Copy out the entire listing below word for word, leaving every line and character unchanged.

══════════

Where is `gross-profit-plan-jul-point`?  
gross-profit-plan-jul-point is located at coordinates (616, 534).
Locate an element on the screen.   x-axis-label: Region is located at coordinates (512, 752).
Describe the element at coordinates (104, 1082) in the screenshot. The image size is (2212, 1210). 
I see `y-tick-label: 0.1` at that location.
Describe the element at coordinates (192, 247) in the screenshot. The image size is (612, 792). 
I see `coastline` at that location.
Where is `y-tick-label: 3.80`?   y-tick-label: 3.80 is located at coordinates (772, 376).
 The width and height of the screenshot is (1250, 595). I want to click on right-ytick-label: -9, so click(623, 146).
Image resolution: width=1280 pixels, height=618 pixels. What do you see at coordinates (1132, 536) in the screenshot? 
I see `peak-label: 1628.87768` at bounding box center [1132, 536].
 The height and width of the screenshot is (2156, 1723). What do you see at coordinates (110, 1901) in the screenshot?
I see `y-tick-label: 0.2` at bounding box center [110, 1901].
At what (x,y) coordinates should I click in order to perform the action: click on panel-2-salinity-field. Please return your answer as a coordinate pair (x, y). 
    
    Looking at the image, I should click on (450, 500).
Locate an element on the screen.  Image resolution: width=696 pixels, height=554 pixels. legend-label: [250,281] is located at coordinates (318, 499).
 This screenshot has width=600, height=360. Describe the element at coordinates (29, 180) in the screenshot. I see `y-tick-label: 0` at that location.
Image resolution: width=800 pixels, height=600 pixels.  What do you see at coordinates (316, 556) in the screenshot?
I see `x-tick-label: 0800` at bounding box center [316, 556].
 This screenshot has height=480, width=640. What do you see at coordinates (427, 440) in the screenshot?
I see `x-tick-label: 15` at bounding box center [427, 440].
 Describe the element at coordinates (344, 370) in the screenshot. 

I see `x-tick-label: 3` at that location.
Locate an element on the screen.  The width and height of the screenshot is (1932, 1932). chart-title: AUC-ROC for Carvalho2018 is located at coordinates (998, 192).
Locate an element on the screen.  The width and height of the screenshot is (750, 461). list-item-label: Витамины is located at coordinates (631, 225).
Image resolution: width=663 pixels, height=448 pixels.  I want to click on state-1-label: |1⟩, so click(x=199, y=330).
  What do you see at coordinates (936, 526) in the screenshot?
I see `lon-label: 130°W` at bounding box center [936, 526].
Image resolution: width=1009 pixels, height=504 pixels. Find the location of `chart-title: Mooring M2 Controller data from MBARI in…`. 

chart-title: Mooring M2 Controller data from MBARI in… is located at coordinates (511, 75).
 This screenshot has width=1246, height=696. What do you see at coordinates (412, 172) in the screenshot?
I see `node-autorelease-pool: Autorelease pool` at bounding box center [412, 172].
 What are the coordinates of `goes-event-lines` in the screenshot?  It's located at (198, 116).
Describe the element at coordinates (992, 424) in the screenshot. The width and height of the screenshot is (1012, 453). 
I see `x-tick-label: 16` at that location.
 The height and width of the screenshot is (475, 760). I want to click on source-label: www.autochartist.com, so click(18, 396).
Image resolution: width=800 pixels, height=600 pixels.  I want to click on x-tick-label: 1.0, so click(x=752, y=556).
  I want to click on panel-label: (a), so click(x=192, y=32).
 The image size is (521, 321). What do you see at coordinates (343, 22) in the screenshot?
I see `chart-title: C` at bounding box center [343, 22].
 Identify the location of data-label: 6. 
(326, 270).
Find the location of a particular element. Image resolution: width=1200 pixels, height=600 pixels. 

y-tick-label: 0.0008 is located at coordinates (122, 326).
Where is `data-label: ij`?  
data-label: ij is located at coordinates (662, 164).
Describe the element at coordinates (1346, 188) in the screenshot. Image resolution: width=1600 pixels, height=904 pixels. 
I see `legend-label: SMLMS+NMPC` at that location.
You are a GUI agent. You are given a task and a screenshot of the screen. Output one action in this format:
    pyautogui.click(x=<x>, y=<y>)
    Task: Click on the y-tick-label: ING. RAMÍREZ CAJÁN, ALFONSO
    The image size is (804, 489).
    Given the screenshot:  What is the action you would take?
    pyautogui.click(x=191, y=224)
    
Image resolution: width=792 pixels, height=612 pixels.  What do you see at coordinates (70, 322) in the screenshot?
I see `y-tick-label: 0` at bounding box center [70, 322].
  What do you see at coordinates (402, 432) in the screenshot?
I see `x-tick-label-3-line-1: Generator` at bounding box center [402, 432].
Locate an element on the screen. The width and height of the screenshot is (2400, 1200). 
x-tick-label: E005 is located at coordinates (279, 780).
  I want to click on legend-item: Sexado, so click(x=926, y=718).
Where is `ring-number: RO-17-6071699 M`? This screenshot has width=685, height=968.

══════════

**Answer space**
Where is `gross-profit-plan-jul-point`?  
gross-profit-plan-jul-point is located at coordinates (616, 534).
Locate an element on the screen.   x-axis-label: Region is located at coordinates (512, 752).
Describe the element at coordinates (104, 1082) in the screenshot. The image size is (2212, 1210). 
I see `y-tick-label: 0.1` at that location.
Describe the element at coordinates (192, 247) in the screenshot. The image size is (612, 792). 
I see `coastline` at that location.
Where is `y-tick-label: 3.80`?   y-tick-label: 3.80 is located at coordinates (772, 376).
 The width and height of the screenshot is (1250, 595). I want to click on right-ytick-label: -9, so click(623, 146).
Image resolution: width=1280 pixels, height=618 pixels. What do you see at coordinates (1132, 536) in the screenshot? 
I see `peak-label: 1628.87768` at bounding box center [1132, 536].
 The height and width of the screenshot is (2156, 1723). What do you see at coordinates (110, 1901) in the screenshot?
I see `y-tick-label: 0.2` at bounding box center [110, 1901].
At what (x,y) coordinates should I click in order to perform the action: click on panel-2-salinity-field. Please return your answer as a coordinate pair (x, y). 
    
    Looking at the image, I should click on (450, 500).
Locate an element on the screen.  Image resolution: width=696 pixels, height=554 pixels. legend-label: [250,281] is located at coordinates (318, 499).
 This screenshot has width=600, height=360. Describe the element at coordinates (29, 180) in the screenshot. I see `y-tick-label: 0` at that location.
Image resolution: width=800 pixels, height=600 pixels.  What do you see at coordinates (316, 556) in the screenshot?
I see `x-tick-label: 0800` at bounding box center [316, 556].
 This screenshot has height=480, width=640. What do you see at coordinates (427, 440) in the screenshot?
I see `x-tick-label: 15` at bounding box center [427, 440].
 Describe the element at coordinates (344, 370) in the screenshot. 

I see `x-tick-label: 3` at that location.
Locate an element on the screen.  The width and height of the screenshot is (1932, 1932). chart-title: AUC-ROC for Carvalho2018 is located at coordinates (998, 192).
Locate an element on the screen.  The width and height of the screenshot is (750, 461). list-item-label: Витамины is located at coordinates (631, 225).
Image resolution: width=663 pixels, height=448 pixels.  I want to click on state-1-label: |1⟩, so click(x=199, y=330).
  What do you see at coordinates (936, 526) in the screenshot?
I see `lon-label: 130°W` at bounding box center [936, 526].
Image resolution: width=1009 pixels, height=504 pixels. Find the location of `chart-title: Mooring M2 Controller data from MBARI in…`. 

chart-title: Mooring M2 Controller data from MBARI in… is located at coordinates (511, 75).
 This screenshot has width=1246, height=696. What do you see at coordinates (412, 172) in the screenshot?
I see `node-autorelease-pool: Autorelease pool` at bounding box center [412, 172].
 What are the coordinates of `goes-event-lines` in the screenshot?  It's located at (198, 116).
Describe the element at coordinates (992, 424) in the screenshot. The width and height of the screenshot is (1012, 453). 
I see `x-tick-label: 16` at that location.
 The height and width of the screenshot is (475, 760). I want to click on source-label: www.autochartist.com, so click(18, 396).
Image resolution: width=800 pixels, height=600 pixels.  I want to click on x-tick-label: 1.0, so click(x=752, y=556).
  I want to click on panel-label: (a), so click(x=192, y=32).
 The image size is (521, 321). What do you see at coordinates (343, 22) in the screenshot?
I see `chart-title: C` at bounding box center [343, 22].
 Identify the location of data-label: 6. 
(326, 270).
Find the location of a particular element. Image resolution: width=1200 pixels, height=600 pixels. 

y-tick-label: 0.0008 is located at coordinates (122, 326).
Where is `data-label: ij`?  
data-label: ij is located at coordinates (662, 164).
Describe the element at coordinates (1346, 188) in the screenshot. Image resolution: width=1600 pixels, height=904 pixels. 
I see `legend-label: SMLMS+NMPC` at that location.
You are a GUI agent. You are given a task and a screenshot of the screen. Output one action in this format:
    pyautogui.click(x=<x>, y=<y>)
    Task: Click on the y-tick-label: ING. RAMÍREZ CAJÁN, ALFONSO
    The image size is (804, 489).
    Given the screenshot:  What is the action you would take?
    pyautogui.click(x=191, y=224)
    
Image resolution: width=792 pixels, height=612 pixels.  What do you see at coordinates (70, 322) in the screenshot?
I see `y-tick-label: 0` at bounding box center [70, 322].
  What do you see at coordinates (402, 432) in the screenshot?
I see `x-tick-label-3-line-1: Generator` at bounding box center [402, 432].
Locate an element on the screen. The width and height of the screenshot is (2400, 1200). 
x-tick-label: E005 is located at coordinates (279, 780).
  I want to click on legend-item: Sexado, so click(x=926, y=718).
Where is `ring-number: RO-17-6071699 M`? This screenshot has width=685, height=968.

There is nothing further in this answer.